検索が変わる、その前に整えるべき“ルール”

検索はリンクの羅列から、AIが要約して導く体験へ。
イギリスの競争当局CMAが、この新しい検索像にルールを持ち込もうとしています。
焦点はGoogleの生成AI検索「AI Overviews/AI Mode」と、出版社の権利保護の両立です。

ポイントはコンテンツ利用のオプトアウト権透明性
AIがまとめても、情報の源泉であるサイトが主導権を失わない仕組みが求められています。
検索の利便性か、クリエイターの持続性か。
そのバランスを取りに行く動きです。

CMAの狙い:出版社に“選択権”を、検索に“説明力”を

新ルール案の骨子

英国CMAは、Google検索のAI機能に対し、出版社が自社コンテンツの扱いを制御できる新ルール案を公表しました。
国内で9割超のシェアを持つGoogleに対し、デジタル市場・競争・消費者法(DMCCA 2024)に基づく行動規範を課す構えです。
報道では、次の4領域が柱とされています。

  • コントロール付与:AI OverviewsやAI Modeでの利用、検索外のAI学習への利用からオプトアウトできる選択肢
  • 透明性・アトリビューション:AI結果での適切な出典表示と説明責任
  • 公平なランキング:自社サービス優遇の抑制やシグナルの公正化
  • 選択画面・データ移行:検索や広告の選択肢提示とデータポータビリティ

要点を端的に示す引用がこちらです。

CMA wants publishers to be able to opt out of their content being used to power AI Overviews and AI Mode, or to train AI models outside of Search.

出典:Gadgets360

日本語の整理も参考になります。
Media Innovationは、今回が初の行動規範案で、オプトアウトと透明性の確保が中心だと解説しています。
Media Innovation

提案の核心:オプトアウトと透明性の再設計

“見られる”から“使われる”への転換に歯止め

従来の検索は、クローリングしてインデックスし、ユーザーがクリックする前提でした。
AI Overviewsでは、複数の情報源を要約して上位に提示し、クリック前に価値が成立します。
この構造変化は、出典サイトの流入に直結するため、利用ルールの明確化が急務でした。

CMAの案は、次のような再設計を迫ります。

  • 粒度のあるオプトアウト:検索インデックスは許可、AI要約は不許可、学習は全面不許可などの細分化
  • 出典ラベリング:AI結果でのリンク露出の明確化と、要約に採用された根拠の説明
  • 優遇の抑止:自社サービスや特定ソースの過剰優遇をチェックする監督枠組み

つまり、AI検索の“利便性”を維持しながら、出典側の選択権と可視性を保証する仕組みに舵を切る提案です。

Googleの現行仕様とギャップ:何が足りないのか

robots.txtでは足りない場面

Googleは開発者ドキュメントで、AI OverviewsやAI Modeに特別な最適化は不要とし、検索におけるAIはSearchに統合されていると説明しています。
また、サイト管理の主手段はGooglebot向けrobots.txtだと明言しています。

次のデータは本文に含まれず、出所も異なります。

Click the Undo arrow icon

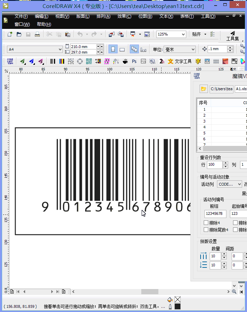point(80,34)
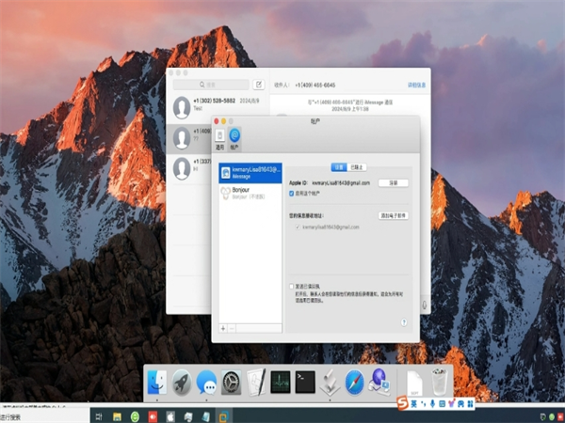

AI is built into Search … which is why robots.txt directives for Googlebot is the control for site owners to manage access to how their sites are crawled for Search.

出典:Google Search Central

しかし、CMAが求めるのはAI要約での利用検索外のモデル学習に対する個別・明示のオプトアウトです。
現行のロボッツ制御は「クロールの可否」が中心で、用途別の不許可までは網羅しきれていません。
このギャップこそ、今回の協議の主戦場になります。

Google側の機能進化(AI Modeの一般提供など)も進み、検索体験は高度化しています。
公式ブログによれば、AIによる探索はリンクと併走し、深掘りを促す設計です。
ただしコントロールの粒度は、規制側の要求と接続する追加設計が必要になりそうです。

出版社・メディアの実務:いま備える運用チェックリスト

“来るかもしれない”オプトアウトの前に

最終ルールが確定する前でも、準備は進められます。
以下は現時点での実務対応の指針です。

  • ポリシー棚卸し:自社のAI利用方針を文書化し、AI要約・学習の許可範囲と根拠を明確化
  • 技術的制御の整備:robots.txtやメタタグでのクロール方針を最新化し、将来の用途別ディレクティブ追加に備えて運用フローを設計
  • 出典表示の最適化:構造化データ、著者情報、日付、参照元表記を強化し、AI結果でも誰が言っているかが伝わる設計に
  • 計測の強化:AI Overviews出現クエリの監視、クリックの質・滞在の変化をログ基盤で把握
  • ライセンス・交渉準備:学習利用や要約採用に対する条件・対価の考え方を社内合意

Googleは「AI機能への表示に特別な最適化は不要」としていますが、同時にリンクの探索を助ける設計だと述べています。
出典価値を伝える情報設計と技術基盤の整備は、どのシナリオでも有効です。
参考:Google Search Central

SEOと広告の再設計:クリックの“質”を取りにいく

量から質へ、ファネルの見直し

AI Overviewsの登場で、CTRが平準化する一方、クリックの意図は濃くなるとGoogleは示唆しています。
公式ドキュメントでは、AI付き検索からのクリックは滞在が長い“質の高いクリック”になりがちと表現されています。
これは、上位表示=大量流入の単線モデルが見直されるサインです。

  • 回答の“先”を設計:AI要約で得た知識の次に必要な比較・検証・更新性を提示
  • エビデンスの可視化:一次データ、独自調査、更新履歴の提示でE-E-A-Tを強化
  • 広告の接合点:AI要約に飲み込まれない検討中盤の接点(比較表、計算機、サンプル)を拡充

AIに要約されても、深掘りや意思決定の段階で価値を発揮できる設計へ。
メディアもブランドも、体験の縦軸をつなぎ直すタイミングです。
参考:Google Search Central

ユーザー体験とリスク:正確さ、偏り、そして説明責任

“便利”の裏側を見抜く

AI Overviewsは、複雑な質問の要点を素早く把握するのに有効です。
一方で、要約の誤りや偏り、出典の見えづらさは恒常的な懸念です。
CMAのアプローチは、説明責任と可視性を高め、ユーザーに情報の来歴を返す狙いがあります。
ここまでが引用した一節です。